How Project Managers Can Become Data-Driven Team Leaders
To their disappointment my answer isn’t that simple. Performance measurements can either be used to monitor and follow up on past activities, or be used to learn and to predict a certain result. The former is called lagging indicators and the latter is called leading indicators. Lagging indicators measure the result of already performed actions while leading indicators measure the factors that impact the result. Leading indicators can thus be used to drive a certain behavior or change the direction.
A challenge for many organizations today is to find leading indicators when the time between performing actions and seeing the effect of them is too long. Another complexity is that a measurement that is lagging for one stakeholder can be leading for another, e.g. learning that the project is one month late can be a leading indicator for the project owner while lagging for the project manager. In general, leading indicators are important because they not only make us work more proactively but also stimulate learning, and this makes us more successful in our project execution.

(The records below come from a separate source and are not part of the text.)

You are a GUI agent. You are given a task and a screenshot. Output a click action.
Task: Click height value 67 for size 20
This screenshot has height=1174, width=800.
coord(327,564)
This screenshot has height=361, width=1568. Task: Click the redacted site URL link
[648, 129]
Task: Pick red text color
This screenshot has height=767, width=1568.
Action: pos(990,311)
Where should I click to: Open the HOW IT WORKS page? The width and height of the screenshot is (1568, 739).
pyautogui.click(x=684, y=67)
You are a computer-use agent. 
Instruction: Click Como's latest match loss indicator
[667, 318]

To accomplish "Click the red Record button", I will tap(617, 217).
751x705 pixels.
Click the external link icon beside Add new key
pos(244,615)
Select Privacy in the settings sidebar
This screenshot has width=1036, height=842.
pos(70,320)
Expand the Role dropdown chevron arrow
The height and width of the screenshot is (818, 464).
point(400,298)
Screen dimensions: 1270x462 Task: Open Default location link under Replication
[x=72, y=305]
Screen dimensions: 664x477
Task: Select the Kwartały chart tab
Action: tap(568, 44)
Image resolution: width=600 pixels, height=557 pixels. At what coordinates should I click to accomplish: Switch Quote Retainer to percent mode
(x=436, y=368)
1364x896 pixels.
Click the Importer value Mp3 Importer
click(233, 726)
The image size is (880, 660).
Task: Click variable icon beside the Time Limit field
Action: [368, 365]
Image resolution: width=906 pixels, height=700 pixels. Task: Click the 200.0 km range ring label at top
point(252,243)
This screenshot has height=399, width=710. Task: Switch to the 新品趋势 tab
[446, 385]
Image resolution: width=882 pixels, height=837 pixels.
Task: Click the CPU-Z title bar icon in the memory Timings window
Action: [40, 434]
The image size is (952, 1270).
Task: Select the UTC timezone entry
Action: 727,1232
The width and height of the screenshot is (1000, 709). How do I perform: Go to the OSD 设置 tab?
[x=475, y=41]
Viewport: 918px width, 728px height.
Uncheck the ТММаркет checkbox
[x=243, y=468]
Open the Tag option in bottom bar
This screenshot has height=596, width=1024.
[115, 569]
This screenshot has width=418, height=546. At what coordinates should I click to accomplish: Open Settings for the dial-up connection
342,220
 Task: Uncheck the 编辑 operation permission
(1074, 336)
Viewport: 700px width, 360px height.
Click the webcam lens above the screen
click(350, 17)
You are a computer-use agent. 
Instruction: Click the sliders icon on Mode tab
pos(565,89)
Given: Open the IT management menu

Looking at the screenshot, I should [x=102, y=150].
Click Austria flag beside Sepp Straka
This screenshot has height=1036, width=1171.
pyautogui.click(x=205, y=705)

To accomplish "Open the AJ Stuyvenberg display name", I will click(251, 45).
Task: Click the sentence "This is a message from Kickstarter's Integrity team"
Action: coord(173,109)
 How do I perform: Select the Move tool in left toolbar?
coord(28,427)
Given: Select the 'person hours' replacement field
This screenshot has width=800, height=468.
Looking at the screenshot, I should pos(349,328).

Many project organizations have an abundance of performance measurements to report to stakeholders external to the project team (lagging). The steering committee needs economical reporting, following up on the critical dimensions of time and cost. It is common to get stuck in measuring what is easy to quantify, but in a non-repetitive environment such as today’s fast changing world, these measurements become lagging per definition. Quantifying a time delay or deviating costs is rather easy compared to measuring the underlying reason behind it (leading).